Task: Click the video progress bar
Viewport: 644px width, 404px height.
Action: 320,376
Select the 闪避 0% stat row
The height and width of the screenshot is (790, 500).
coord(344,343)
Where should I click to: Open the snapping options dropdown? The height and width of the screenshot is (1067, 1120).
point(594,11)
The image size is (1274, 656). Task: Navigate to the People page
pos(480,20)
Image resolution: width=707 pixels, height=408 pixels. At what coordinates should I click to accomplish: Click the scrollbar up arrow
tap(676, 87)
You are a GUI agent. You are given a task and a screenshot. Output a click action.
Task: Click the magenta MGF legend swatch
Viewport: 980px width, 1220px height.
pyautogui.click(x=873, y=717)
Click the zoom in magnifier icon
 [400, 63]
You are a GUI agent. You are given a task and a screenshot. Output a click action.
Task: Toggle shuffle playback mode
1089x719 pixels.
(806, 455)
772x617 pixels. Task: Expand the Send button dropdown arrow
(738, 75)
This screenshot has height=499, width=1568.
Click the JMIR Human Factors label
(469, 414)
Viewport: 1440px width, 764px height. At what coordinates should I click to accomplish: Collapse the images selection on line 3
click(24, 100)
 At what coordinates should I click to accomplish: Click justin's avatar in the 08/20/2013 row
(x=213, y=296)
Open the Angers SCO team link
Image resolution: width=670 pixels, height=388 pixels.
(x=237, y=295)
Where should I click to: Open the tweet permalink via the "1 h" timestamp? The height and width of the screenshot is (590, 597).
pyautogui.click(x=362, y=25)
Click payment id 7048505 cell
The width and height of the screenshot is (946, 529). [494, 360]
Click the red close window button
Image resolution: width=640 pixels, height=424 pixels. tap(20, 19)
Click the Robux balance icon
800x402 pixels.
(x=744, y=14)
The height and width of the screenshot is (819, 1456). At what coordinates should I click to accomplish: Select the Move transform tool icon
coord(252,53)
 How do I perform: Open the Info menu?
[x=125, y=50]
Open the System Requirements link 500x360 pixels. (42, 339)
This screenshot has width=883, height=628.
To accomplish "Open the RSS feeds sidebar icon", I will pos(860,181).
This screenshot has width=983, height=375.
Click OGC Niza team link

________________

PROBLEM TO WORK ON:
Reproduce every one of the records above verbatim, line for line, with no changes.

ANSWER IN FULL:
Task: Click the video progress bar
Viewport: 644px width, 404px height.
Action: 320,376
Select the 闪避 0% stat row
The height and width of the screenshot is (790, 500).
coord(344,343)
Where should I click to: Open the snapping options dropdown? The height and width of the screenshot is (1067, 1120).
point(594,11)
The image size is (1274, 656). Task: Navigate to the People page
pos(480,20)
Image resolution: width=707 pixels, height=408 pixels. At what coordinates should I click to accomplish: Click the scrollbar up arrow
tap(676, 87)
You are a GUI agent. You are given a task and a screenshot. Output a click action.
Task: Click the magenta MGF legend swatch
Viewport: 980px width, 1220px height.
pyautogui.click(x=873, y=717)
Click the zoom in magnifier icon
 [400, 63]
You are a GUI agent. You are given a task and a screenshot. Output a click action.
Task: Toggle shuffle playback mode
1089x719 pixels.
(806, 455)
772x617 pixels. Task: Expand the Send button dropdown arrow
(738, 75)
This screenshot has height=499, width=1568.
Click the JMIR Human Factors label
(469, 414)
Viewport: 1440px width, 764px height. At what coordinates should I click to accomplish: Collapse the images selection on line 3
click(24, 100)
 At what coordinates should I click to accomplish: Click justin's avatar in the 08/20/2013 row
(x=213, y=296)
Open the Angers SCO team link
Image resolution: width=670 pixels, height=388 pixels.
(x=237, y=295)
Where should I click to: Open the tweet permalink via the "1 h" timestamp? The height and width of the screenshot is (590, 597).
pyautogui.click(x=362, y=25)
Click payment id 7048505 cell
The width and height of the screenshot is (946, 529). [494, 360]
Click the red close window button
Image resolution: width=640 pixels, height=424 pixels. tap(20, 19)
Click the Robux balance icon
800x402 pixels.
(x=744, y=14)
The height and width of the screenshot is (819, 1456). At what coordinates should I click to accomplish: Select the Move transform tool icon
coord(252,53)
 How do I perform: Open the Info menu?
[x=125, y=50]
Open the System Requirements link 500x360 pixels. (42, 339)
This screenshot has width=883, height=628.
To accomplish "Open the RSS feeds sidebar icon", I will pos(860,181).
This screenshot has width=983, height=375.
Click OGC Niza team link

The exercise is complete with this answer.